Cooperación con negocios minoristas 

Una de las mayores recomendaciones de los autores del estudio a la industria cárnica consiste en “vincular sutilmente… la rentabilidad de los minoristas al destino de la producción de carne de vacuno”. Estas relaciones tienen como objetivo que las tiendas y los restaurantes tengan un interés propio a que se siga vendiendo carne de terneros.

Reacción plant-based

Pero esta estrategia puede también ser usada por los productores de alternativas vegetales. Por ejemplo, Beyond Meat tiene acuerdos de colaboración con numerosos restaurantes y cadenas, como KFC, McDonalds y Burger King.

Estas asociaciones tienen un beneficio adicional. Los datos de la industria cárnica demuestran una vez más que la mayoría de consumidores de alternativas vegetales no son veganos o vegetarianos, sino flexitarianos. Hacer estos productos más accesibles al público en general reforzará aún más esta tendencia.

Acuerdos con supermercados para vender más carne o alternativas vegetales

El aumento del consumo total de proteínas atenúa la pujanza de las alternativas vegetales

La demanda de proteínas vegetales está aumentando sin cesar.
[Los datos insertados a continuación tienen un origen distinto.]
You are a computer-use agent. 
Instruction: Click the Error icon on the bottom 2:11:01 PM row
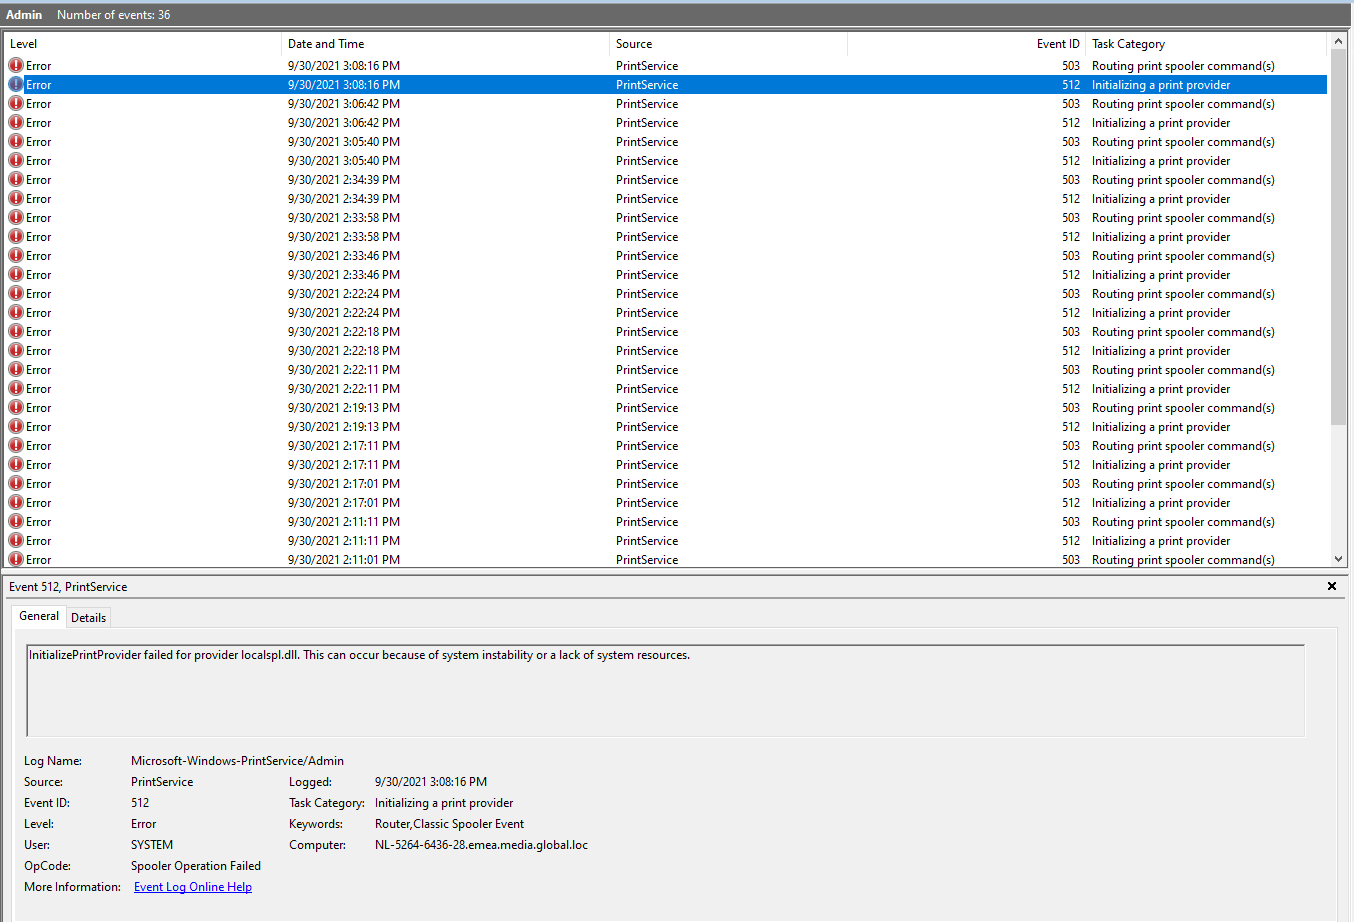14,559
Pero también sigue creciendo la demanda de proteína en general. Por este motivo, aunque el porcentaje de carne de vacuno se reduzca, en cifras totales el consumo de carne todavía continúa al alza. 
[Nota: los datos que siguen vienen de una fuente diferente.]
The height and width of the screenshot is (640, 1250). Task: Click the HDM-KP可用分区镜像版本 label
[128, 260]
Así, la industria cárnica tiene motivos para sentirse optimista. Solo tiene que seguir fomentando la injustificada obsesión por el consumo de proteína. Las cantidades de proteína que se consumen en EEUU ya son mucho más altas de las recomendadas. Aún así, se espera que los grupos y agentes al servicio de la ganadería aumenten su presión y su propaganda en esta dirección.

Luchando contra la «proteinamanía»

Frente a este consumo obsesivo de proteína, los detractores de la industria ganadera pueden responder con campañas informativas. Hay que educar a la población sobre las verdaderas necesidades nutricionales de nuestro cuerpo. Ya hay demasiados mitos sobre la proteína que debemos desmontar.

El equipo de Faunalytics lo tiene claro:

“En una nación cuya población adulta consume aproximadamente el doble de las proteínas necesarias y se enfrenta a tasas de obesidad y enfermedades cardíacas sin precedentes, ¿no deberíamos centrarnos más en limitar el colesterol y la grasa que en consumir aún más proteínas?”

Faunalytics
Vacas, metano y cambio climático
Vacas metano y cambio climático (Imagen de Jo-Anne McArthur).

Los días contados

Aunque la industria de carne de vacuno mantiene una alta cuota de mercado, sus líderes saben lo que se les viene encima.

Los consumidores, sobre todo los más jóvenes, otorgan un valor cada vez mayor a la sostenibilidad, el bienestar animal y la salud. Y en estos ámbitos, la industria cárnica tiene registros muy pobres.

El sector de las alternativas vegetales está recibiendo inversiones enormes. Con el paso del tiempo, su precio se hará más competitivo frente a la carne de vacuno. También las subvenciones públicas empezarán a reflejar las nuevas y necesarias políticas climáticas. Para la principal industria responsable de las emisiones de metano en el mundo, se trata de malas noticias.

En definitiva, la cuenta atrás ya está en marcha. La industria cárnica tiene los días contados.

Por nuestro lado, tenemos que aprovechar la oportunidad. Bien enfocado, el activismo de los defensores de los derechos de los animales puede acelerar el declive de la ganadería y acercarnos a la liberación animal a la que aspira el veganismo.